Para os autores, é necessário considerar e entender o papel dos cuidadores da criança para entender as ligações entre alexitimia e maus-tratos infantis. Os cuidadores, muitas vezes os pais, são tipicamente o modelo mais importante para os pequenos em seu desenvolvimento emocional.

No entanto, os cuidadores também são os mais comuns em cometer maus-tratos infantis, mesmo quando não o querem fazer. De acordo com o artigo, algumas formas de maus-tratos podem ser sutis. Quando cuidadores bem-intencionados podem estar cronicamente doentes, clinicamente deprimidos ou incapazes de apoiar emocionalmente as crianças por outros motivos.

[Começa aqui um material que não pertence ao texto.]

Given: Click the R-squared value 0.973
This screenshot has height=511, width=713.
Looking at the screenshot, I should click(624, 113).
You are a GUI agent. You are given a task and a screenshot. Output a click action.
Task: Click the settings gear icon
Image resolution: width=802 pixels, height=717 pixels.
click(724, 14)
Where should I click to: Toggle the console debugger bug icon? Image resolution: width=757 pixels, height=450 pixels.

Crianças maltratadas crescem com menos exemplos de estratégias positivas de enfrentamento sob estresse e menos oportunidades de expressar emoções apropriadamente.

Em resposta a eventos negativos, algumas crianças maltratadas podem se comportar de forma agressiva ou violenta, enquanto outras se fecham com um afeto emocional plano ou dissociação. Pesquisas anteriores mostraram que a dissociação da infância — distanciamento dos sentimentos — está fortemente relacionada ao abuso emocional ou à indisponibilidade dos cuidadores.

Tratamento

 

Os autores observam que intervenções terapêuticas aprimoradas para adultos com alexitimia são necessárias. Isso porque, pessoas em tratamento para depressão ou transtorno de estresse pós-traumático podem ter uma pontuação alta em alexitimia, tornando mais difícil para elas serem introspectivas e bem-sucedidas na terapia.

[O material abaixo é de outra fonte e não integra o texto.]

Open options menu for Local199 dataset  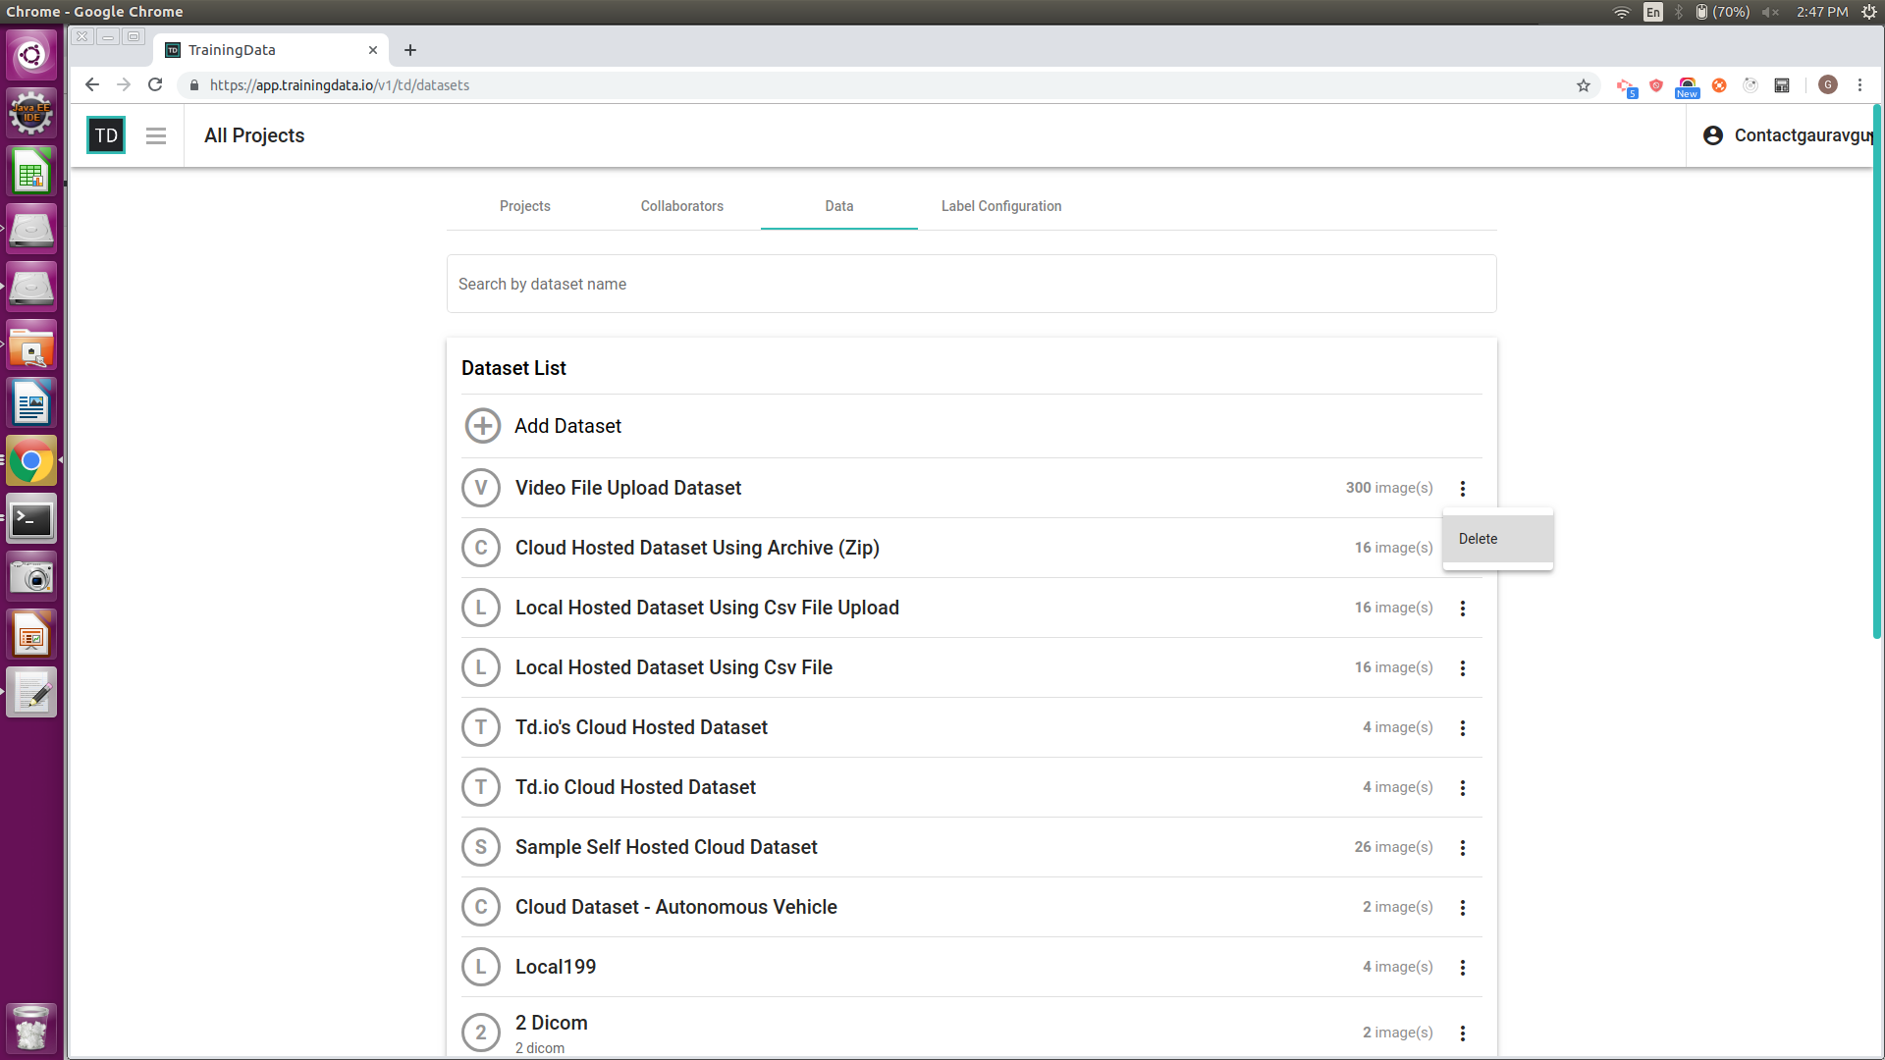pos(1462,967)
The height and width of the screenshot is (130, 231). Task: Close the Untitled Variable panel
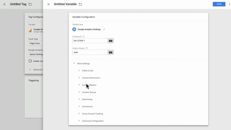coord(48,4)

Durante o tratamento, avalia-se a dificuldade dos pacientes em expressar e identificar emoções. O que, para os adultos com alexitimia, envolve o desenvolvimento da capacidade de estar em contato com suas emoções, as entendendo e explicando de maneira incorporada. “Antes que você possa trabalhar na regulação do seu sentimento, primeiro você precisa entender e reconhecer o seu sentimento”, diz também Talmon.

Outro adendo feito pelos pesquisadores é para os familiares e amigos de pessoas que apresentam alexitimia: estes devem tentar entender que pessoas com alexitimia muitas vezes não identificam e expressam seus sentimentos tão prontamente quanto os outros ou não entendem os sentimentos dos outros, e que não estão tentando se fazer de difíceis sobre o que sentem.